5. The Goal: Players should aim to tally the highest score possible. The better their round, the higher their overall point total. Generally, the line of demarcation between successful and unsuccessful rounds in this format is “crossing the barrier” into positive points. If your final score is positive, you’ve given your team a good chance to contend.

6. The Final Tally: Each foursome tees off and plays their respective round. At the end of the round, each foursome tallies up their overall score. The team with the highest score and the player with the highest score then split the pot.

Why You Should Try It

Chicago is great for those still shaking the rust off after a long winter, or who just want to focus on the positives in their round (and forget the snowmen).
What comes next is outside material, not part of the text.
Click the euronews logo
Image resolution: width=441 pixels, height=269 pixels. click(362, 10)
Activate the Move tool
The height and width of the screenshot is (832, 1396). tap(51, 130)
If you’ve got enough players, it can also prove to be a lucrative format, regardless of your handicap. If you enjoy good golf (and detest blow-up holes), Chicago is the perfect gambling format for you.

Got an awesome golf game you want to see highlighted by us? Send your suggestions to james_colgan@golf.com

James Colgan

Golf.com Editor

James Colgan is a news and features editor at GOLF, writing stories for the website and magazine. He manages the Hot Mic, GOLF’s media vertical, and utilizes his on-camera experience across the brand’s platforms. Prior to joining GOLF, James graduated from Syracuse University, during which time he was a caddie scholarship recipient (and astute looper) on Long Island, where he is from. He can be reached at james.colgan@golf.com.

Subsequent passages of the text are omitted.